The sector of technology, synthetics, that makes Miguela possible can also be used when building solutions across financial space. Synthetic data is information created manually or artificially that is not generated by actual events. It reflects real-world data mathematically or statistically and can be created at scale, whenever and wherever it is needed. While synthetic data has been used since the 1990s , its usage has gained greater importance in financial institutions.
For example, an organization implementing a new fraud prevention system can rely on a synthetic data platform to create thousands of different synthetic fraudulent transactions to test the system and avoid any harm to actual clients. Prior to synthetic data, organizations gained the same valuable insights through real-time fraudulent transactions. However, one missed instance of fraud can severely impact customer experience and brand reputation. Using synthetic data helps to more effectively test systems and mitigates the risks associated with actual fraud.
Financial institutions can use synthetic data in a variety of other ways:
Generating synthetic data is a rich and complex topic, with many methods. At a very high level, there are deep learning algorithms such as generative adversarial networks (GANs), which draw from real-world data and replicate similar data, but have no attachment to the real records. Also, there are computer simulations, an agent-based modeling method, which creates a simulation of how data is generated in reality and reproduces data through this model.
Following the creation of synthetic data, effective and expert evaluation processes become critical. The most important considerations when evaluating synthetic data providers are privacy, security, representation, and scalability. It is important that synthetic data be checked against the source to ensure no real data has been leaked, and source data could not be obtained through a reverse-engineering process. For representation, it is also important that the artificial data preserves all the patterns and statistical properties of the source data, and finally, that the synthetic data platform can be used as an organization scales.
Generating synthetic data can come with several challenges. To start, the flexible nature of synthetic data may create hidden biases. Also, because replicating all necessary features from real data might become complex in nature, there is a possibility of missing out on some necessary features during this data generation process.7
Synthetic data continues to gain momentum within the technology sector.
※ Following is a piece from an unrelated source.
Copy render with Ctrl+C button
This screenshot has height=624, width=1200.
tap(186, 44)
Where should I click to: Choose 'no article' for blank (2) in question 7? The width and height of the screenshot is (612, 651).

Of the companies focused on synthetic data funded in 2019, a majority of them are still in the seed stage of funding, followed by Series A.
Those with the most mature and robust funding, including MDClone and Datagen, which raised $41M and $22M respectively, are primarily focusing within the healthcare and computer vision spaces.8 Similarly, the industry continues to see rising interest from accelerators, including YCombinator which invested in companies Zumo Labs and Synth.9
Data is critical in driving success across the financial sector and beyond. As companies continue using collected information to make more informed business decisions, synthetic data is poised to be a catalyst for innovation. As BNY Mellon looks to adopt AI in a broad range of areas within the bank, synthetic data platforms show a number of potential benefits in keeping clients’ data and innovating to meet clients’ needs. We expect that synthetic data is a space that will likely grow and become more sophisticated.